Keras custom activation function (not training)

Question

I am trying to implement my own activation function using functions from the Keras backend or Tensorflow but I have trouble getting this function to learn properly.

My first approach was to rebuild an existing activation function (ELU) to see if the there is a problem with my own activation function, but even the rebuild function does not train like the activation function build into Keras or Tensorflow.

Tensorflow function:

def custom_activation(x):
    cond = tf.greater(x, tf.constant(0.0))
    return tf.where(cond,
                    x,
                    tf.subtract(tf.exp(x), tf.constant(1.0)))

Keras function:

def custom_activation(x):
    cond = K.greater(x, 0)
    return K.switch(cond, x, K.exp(x) - 1)

get_custom_objects().update({'custom_activation': Activation(custom_activation)})

I am using the mnist dataset and a simple 8 layer fully connected network with 128 nodes in each layer to test my activation function. This network is learning slightly with the build-in ELU function, but with the custom Keras or Tensorflow function the loss is instantly near zero and the accuracy doesn't improve at all.

What am I missing?

I followed How do you create a custom activation function with Keras? for the Keras function and this post for Tensorflow.

Full code (for copy / paste):

ELU in Keras (working normal)

from keras.datasets import mnist

(x_train, y_train), (x_test, y_test) = mnist.load_data()

x_train = x_train.reshape(x_train.shape[0], 28*28)
x_test = x_test.reshape(x_test.shape[0], 28*28)

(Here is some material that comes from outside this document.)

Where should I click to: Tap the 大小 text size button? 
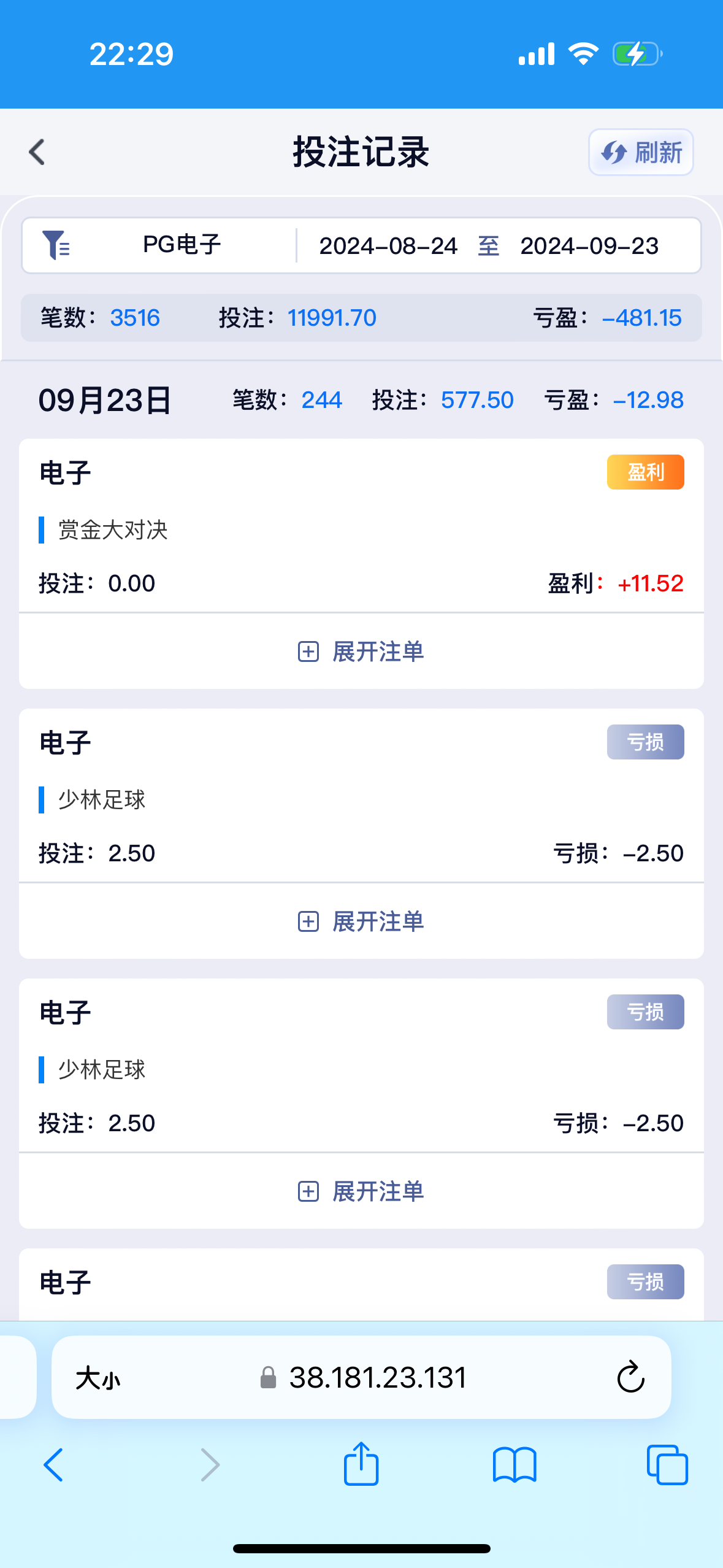pos(98,1378)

from keras.utils import to_categorical

y_train = to_categorical(y_train)
y_test = to_categorical(y_test)

from keras import Sequential
from keras.layers import Dense, Activation, Dropout
from keras.optimizers import SGD

model = Sequential([
    Dense(128, input_shape=x_train.shape[1:]),
    Activation('elu'),
    Dense(128),
    Activation('elu'),
    Dense(128),
    Activation('elu'),
    Dense(128),
    Activation('elu'),
    Dense(128),
    Activation('elu'),
    Dense(128),
    Activation('elu'),
    Dense(128),
    Activation('elu'),
    Dense(128),
    Activation('elu'),
    Dense(10),
    Activation('sigmoid')
])

model.compile(SGD(lr=0.01), loss='categorical_crossentropy', metrics=['accuracy'])

model.fit(x=x_train, y=y_train,
          validation_data=[x_test, y_test],
          batch_size=64, epochs=5)

custom ELU in Keras

from keras.datasets import mnist

(x_train, y_train), (x_test, y_test) = mnist.load_data()

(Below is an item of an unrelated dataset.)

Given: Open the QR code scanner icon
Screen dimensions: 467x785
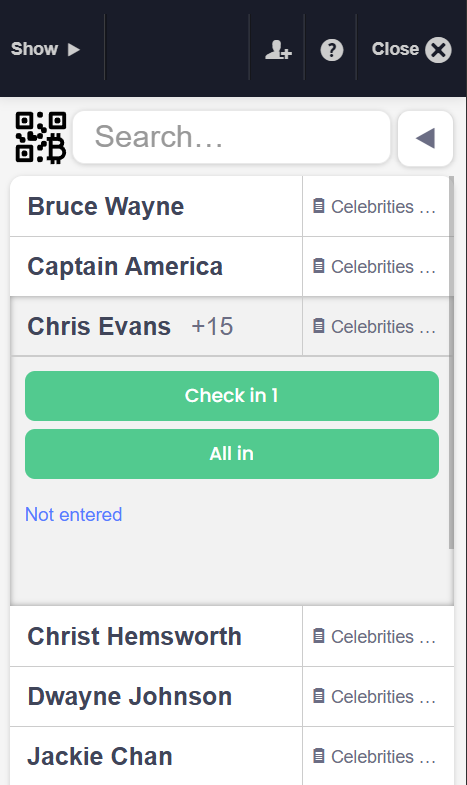Looking at the screenshot, I should [x=41, y=138].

x_train = x_train.reshape(x_train.shape[0], 28*28)
x_test = x_test.reshape(x_test.shape[0], 28*28)

from keras.utils import to_categorical

y_train = to_categorical(y_train)
y_test = to_categorical(y_test)

from keras import Sequential
from keras.layers import Dense, Activation, Dropout
from keras.optimizers import SGD
from keras import backend as K
from keras.utils.generic_utils import get_custom_objects

def custom_activation(x):
    cond = K.greater(x, 0)
    return K.switch(cond, x, K.exp(x) - 1)

get_custom_objects().update({'custom_activation': Activation(custom_activation)})

model = Sequential([
    Dense(128, input_shape=x_train.shape[1:]),
    Activation(custom_activation),
    Dense(128),
    Activation(custom_activation),
    Dense(128),
    Activation(custom_activation),
    Dense(128),
    Activation(custom_activation),
    Dense(128),
    Activation(custom_activation),
    Dense(128),
    Activation(custom_activation),
    Dense(128),
    Activation(custom_activation),
    Dense(128),
    Activation(custom_activation),
    Dense(10),
    Activation('sigmoid')
])

model.compile(SGD(lr=0.01), loss='categorical_crossentropy', metrics=['accuracy'])

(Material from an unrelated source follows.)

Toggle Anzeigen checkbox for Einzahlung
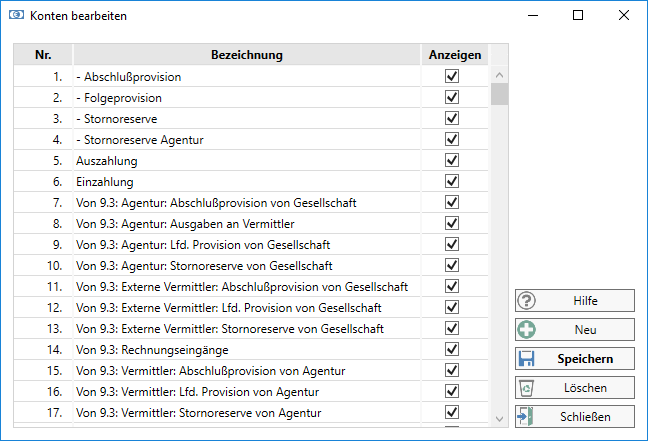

model.fit(x=x_train, y=y_train,
          validation_data=[x_test, y_test],
          batch_size=64, epochs=5)

custom ELU in Tensorflow with Keras API

from tensorflow.keras.datasets import mnist

(x_train, y_train), (x_test, y_test) = mnist.load_data()

x_train = x_train.reshape(x_train.shape[0], 28*28)
x_test = x_test.reshape(x_test.shape[0], 28*28)

from tensorflow.keras.utils import to_categorical

y_train = to_categorical(y_train)
y_test = to_categorical(y_test)

import tensorflow as tf
from tensorflow.keras import Sequential
from tensorflow.keras.layers import Dense, Activation, Dropout
from tensorflow.keras.optimizers import SGD

def custom_activation(x):
    cond = tf.greater(x, tf.constant(0.0))
    return tf.where(cond,
                    x,
                    tf.subtract(tf.exp(x), tf.constant(1.0)))

model = Sequential([
    Dense(128, input_shape=x_train.shape[1:]),
    Activation(custom_activation),
    Dense(128),
    Activation(custom_activation),
    Dense(128),
    Activation(custom_activation),
    Dense(128),
    Activation(custom_activation),
    Dense(128),
    Activation(custom_activation),
    Dense(128),
    Activation(custom_activation),
    Dense(128),
    Activation(custom_activation),
    Dense(128),
    Activation(custom_activation),
    Dense(10),
    Activation('sigmoid')
])

model.compile(SGD(lr=0.01), loss='categorical_crossentropy', metrics=['accuracy'])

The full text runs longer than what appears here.